The Balance: Considering Event-Driven InvestingGuest Post
I published another article at The Balance: Considering Event-Driven Investing. This is one place where writing in the third person leaves a lot out. I’ve done a lot with some types of event-driven investing.
- Speculating on hurricanes — I did that successfully at the hedge fund 2004, 2005 and 2006. 2006 because I thought the risk of another strong hurricane year was overplayed. 2004 and 2005 because I had a good idea of who was underreporting claims after disasters. That was the only time in my life that I went from long a company to short without stopping, and I covered on the day the CEO resigned, and caught the bottom tick.
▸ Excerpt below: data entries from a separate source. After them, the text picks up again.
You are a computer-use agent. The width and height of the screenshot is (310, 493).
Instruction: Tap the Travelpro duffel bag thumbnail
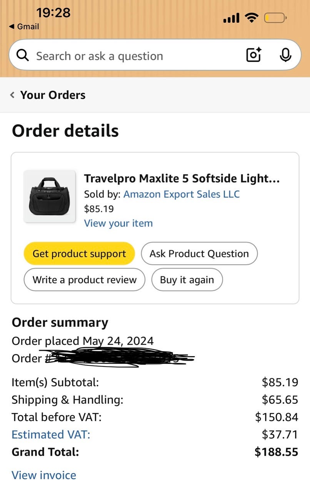[50, 196]
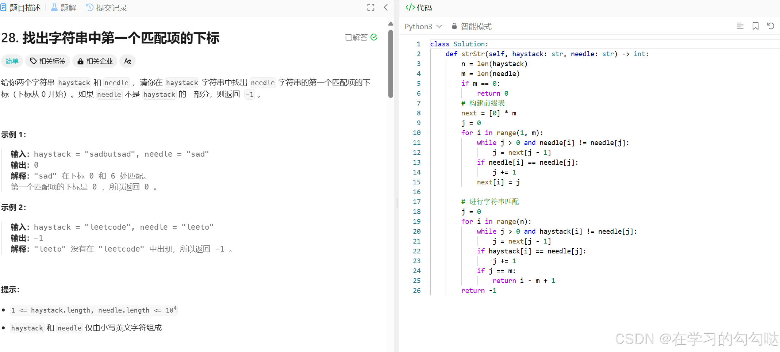Toggle the 已解答 solved status indicator
780x352 pixels.
[x=361, y=37]
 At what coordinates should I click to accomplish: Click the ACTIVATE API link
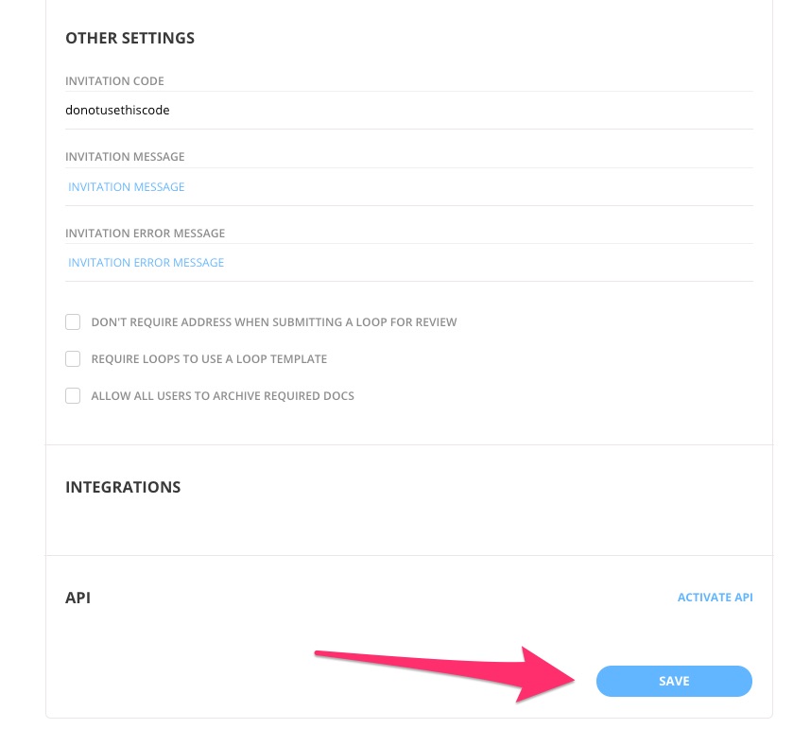pyautogui.click(x=715, y=597)
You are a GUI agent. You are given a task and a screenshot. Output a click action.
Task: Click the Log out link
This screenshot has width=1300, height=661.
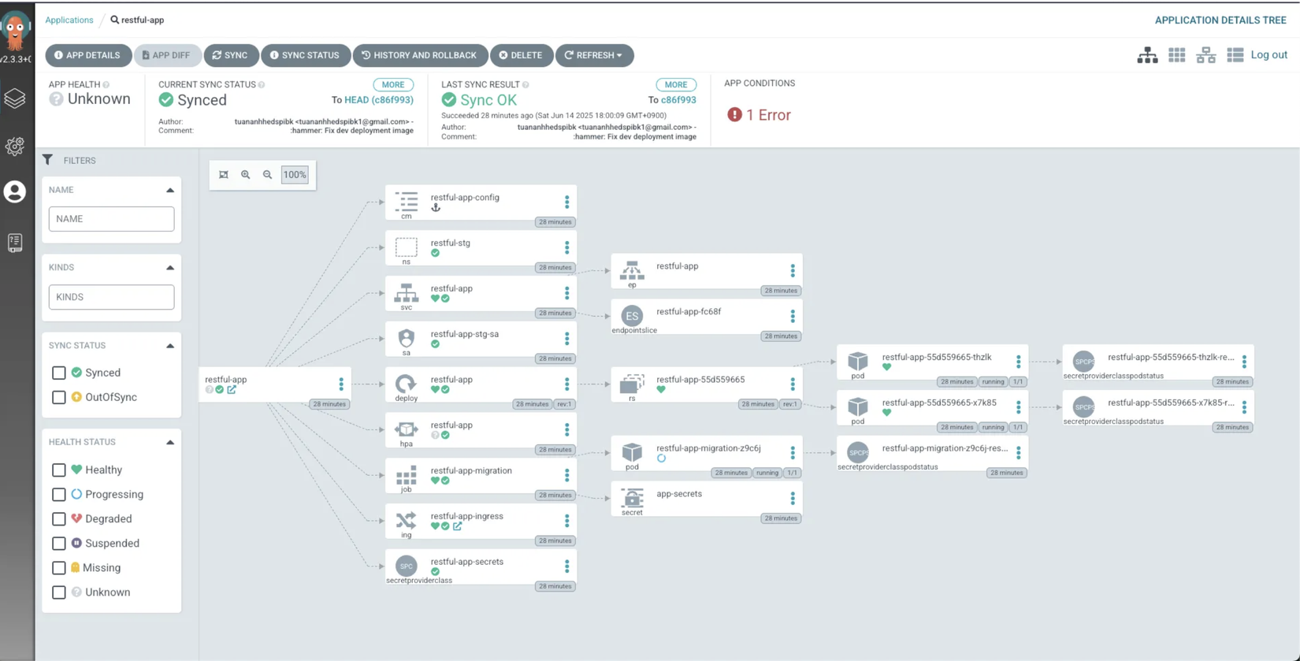[x=1268, y=55]
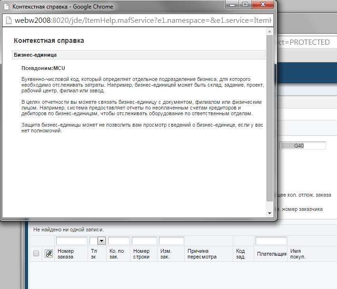Image resolution: width=337 pixels, height=289 pixels.
Task: Focus the Плательщик filter input
Action: click(x=270, y=241)
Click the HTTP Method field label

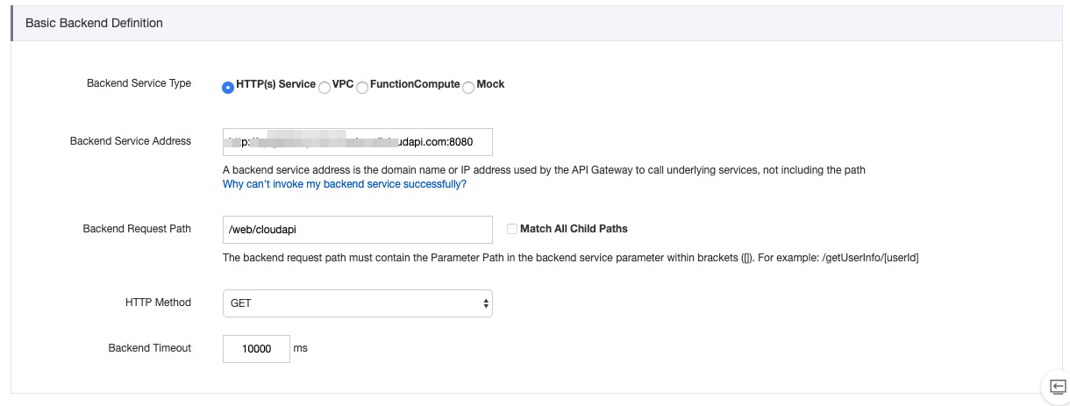coord(158,303)
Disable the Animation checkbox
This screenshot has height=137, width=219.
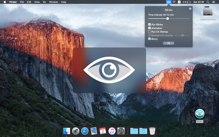(x=149, y=28)
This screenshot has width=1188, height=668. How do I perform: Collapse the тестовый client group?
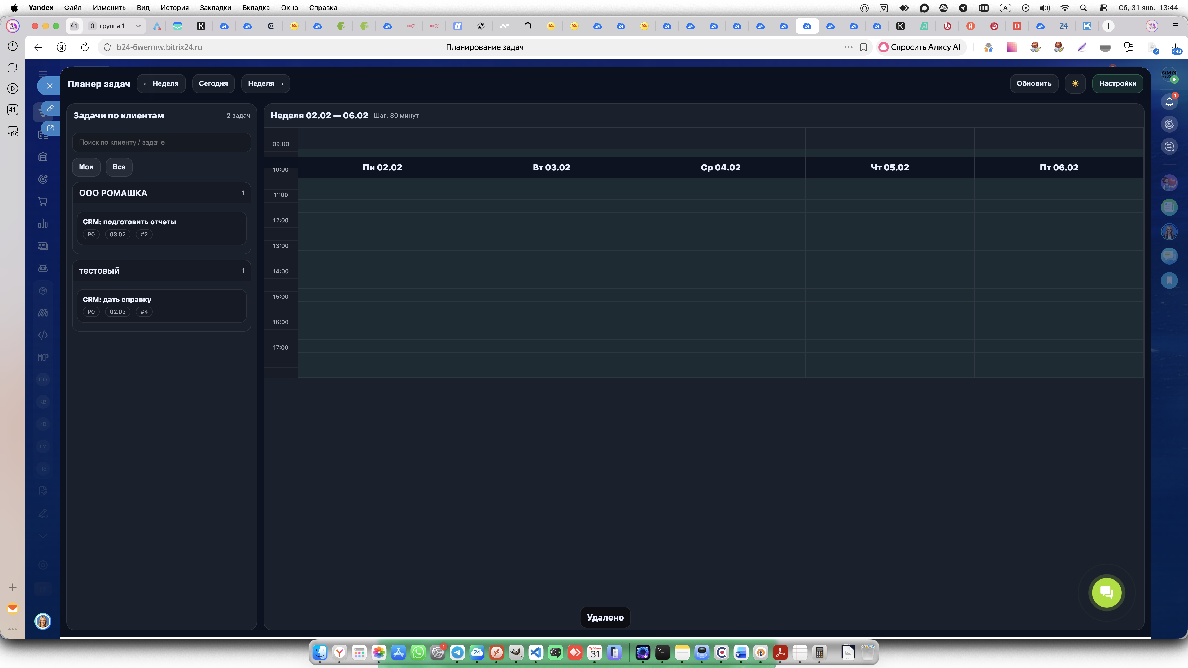(x=161, y=271)
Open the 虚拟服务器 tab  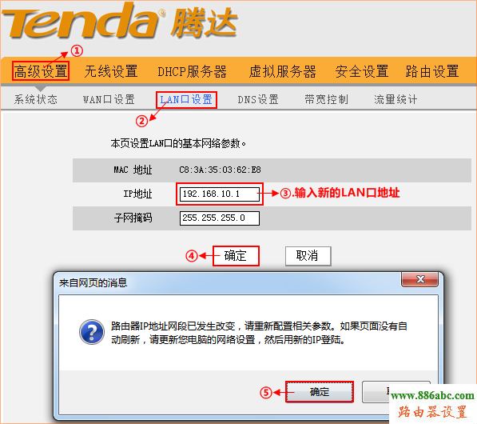282,71
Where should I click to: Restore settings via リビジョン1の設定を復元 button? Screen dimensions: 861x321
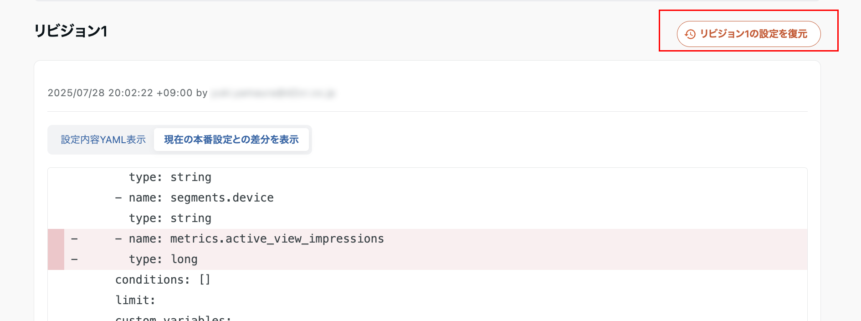pyautogui.click(x=748, y=34)
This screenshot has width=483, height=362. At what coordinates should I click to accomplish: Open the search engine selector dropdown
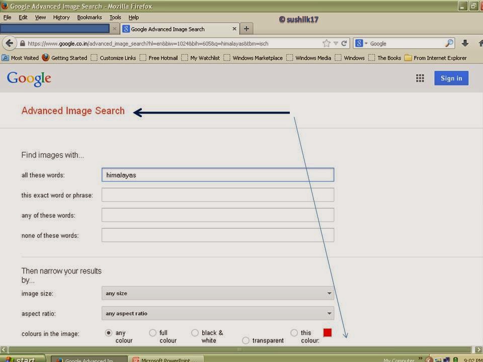[x=362, y=43]
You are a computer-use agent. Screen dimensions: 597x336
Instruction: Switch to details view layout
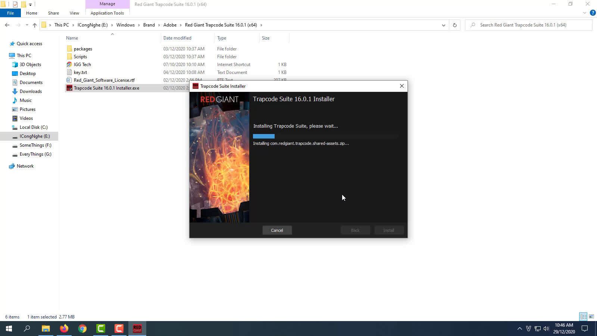tap(583, 317)
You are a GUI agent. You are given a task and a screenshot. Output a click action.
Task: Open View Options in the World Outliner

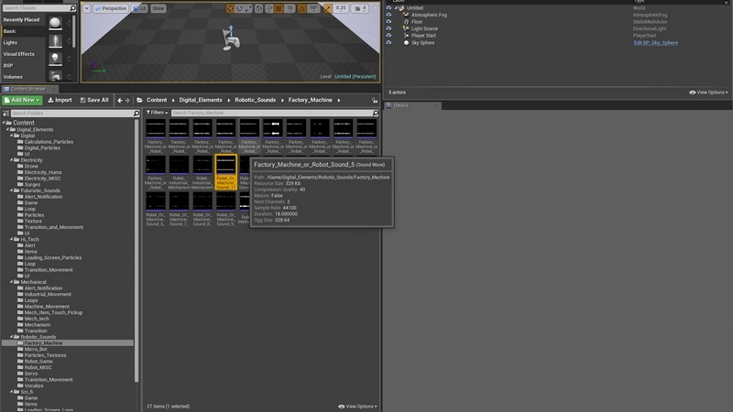point(711,92)
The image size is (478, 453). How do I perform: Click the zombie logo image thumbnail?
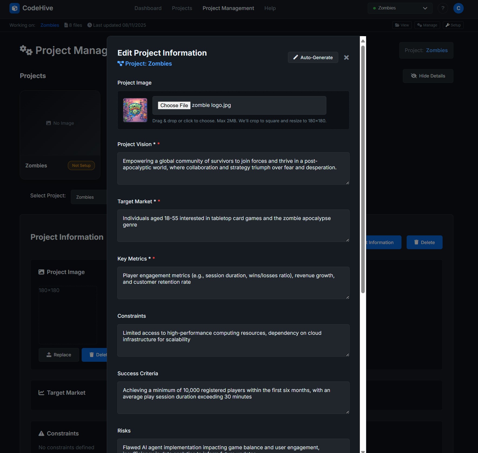click(135, 110)
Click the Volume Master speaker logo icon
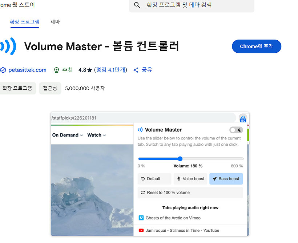Screen dimensions: 298x243 pos(8,46)
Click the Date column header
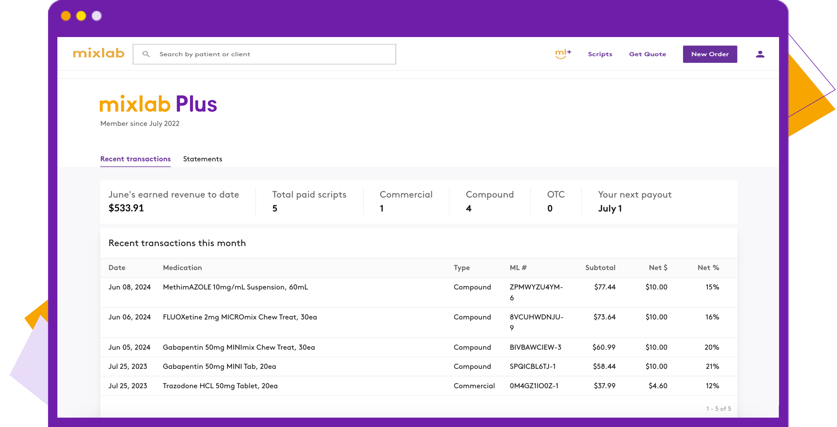 click(117, 268)
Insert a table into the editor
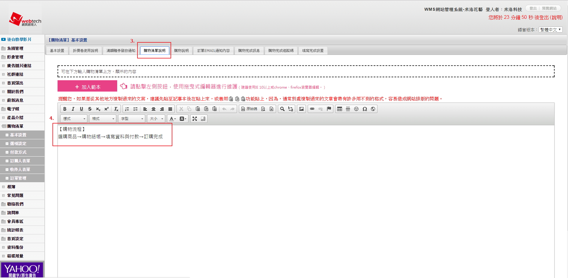 tap(340, 109)
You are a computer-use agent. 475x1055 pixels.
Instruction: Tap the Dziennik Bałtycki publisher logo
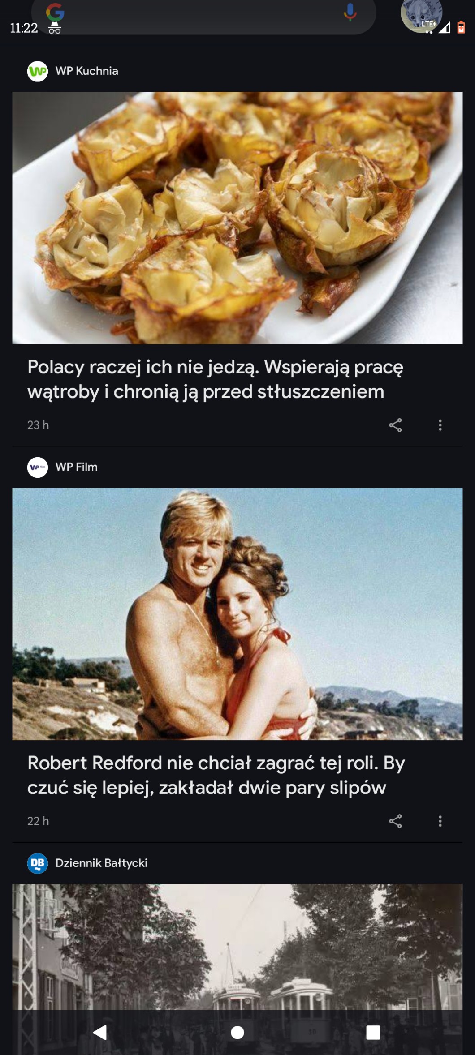pos(38,863)
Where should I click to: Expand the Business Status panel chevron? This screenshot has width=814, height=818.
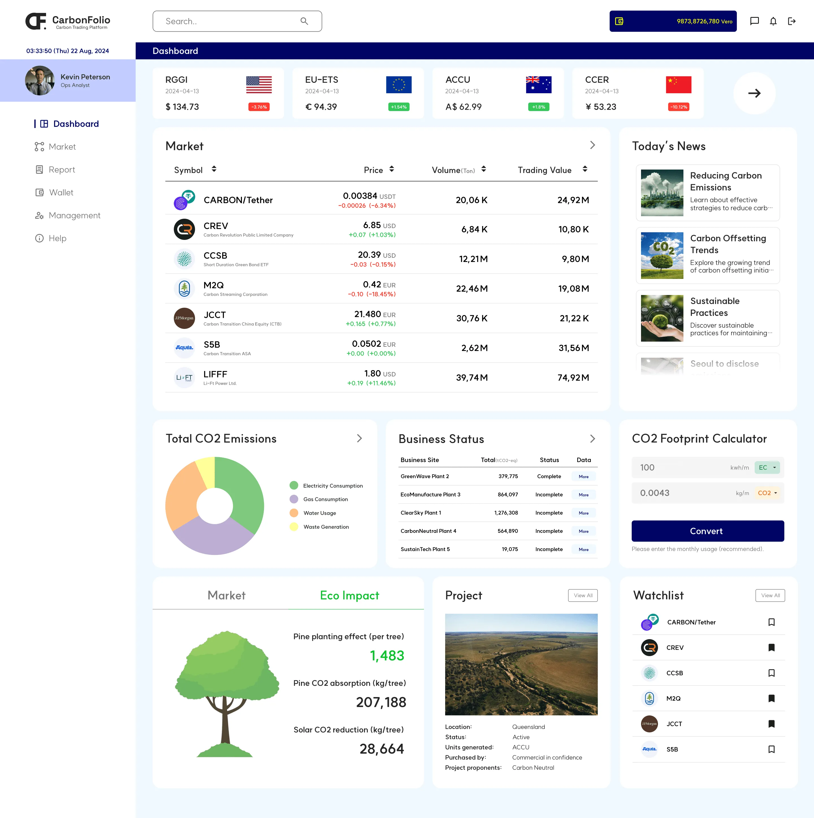pos(592,439)
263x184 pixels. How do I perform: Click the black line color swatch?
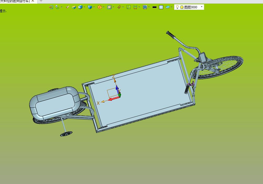pos(155,7)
- Bond deal arbitrage — well, sort of. I would buy target company bonds and sell the bonds of the parent. I had to be certain that the deal would go through, but it was a tremendous yield enhancement is the right situations.
- From the prior article, speculating on Lula’s non-impact on Brazil qualifies as event-driven.
- Stock arbitrage — did a lot with it when I was younger. Didn’t do so well.
- Index arbitrage — did a neutral trade where we shorted one company out of the Russell 2000, and bought another one in. Made no money on the trade. We had a good fundamental justification for the trade, but it just goes to show you that this isn’t as easy as it looks.
- I buy a decent number of spinoffs. Most succeeded as investments for me.
Now, all that said, most areas where there are simple arbitrages typically boil down to a simple credit risk: will the deal get completed? Will the company not take an action that changes its capital structure in a way that hurts me?
Since these are relatively simple trades, the returns are relatively low like that on a short-term junk bond — at present, like the yield on T-bills plus 2-3%. It’s not very compelling given the risks involved. Most of the mutual funds that do that type of arbitrage have not done so well.
Thus, aside from spinoffs, at present, I don’t do that much with event-driven investing. Many of the forms of it are too crowded, and I prefer simplicity in investing.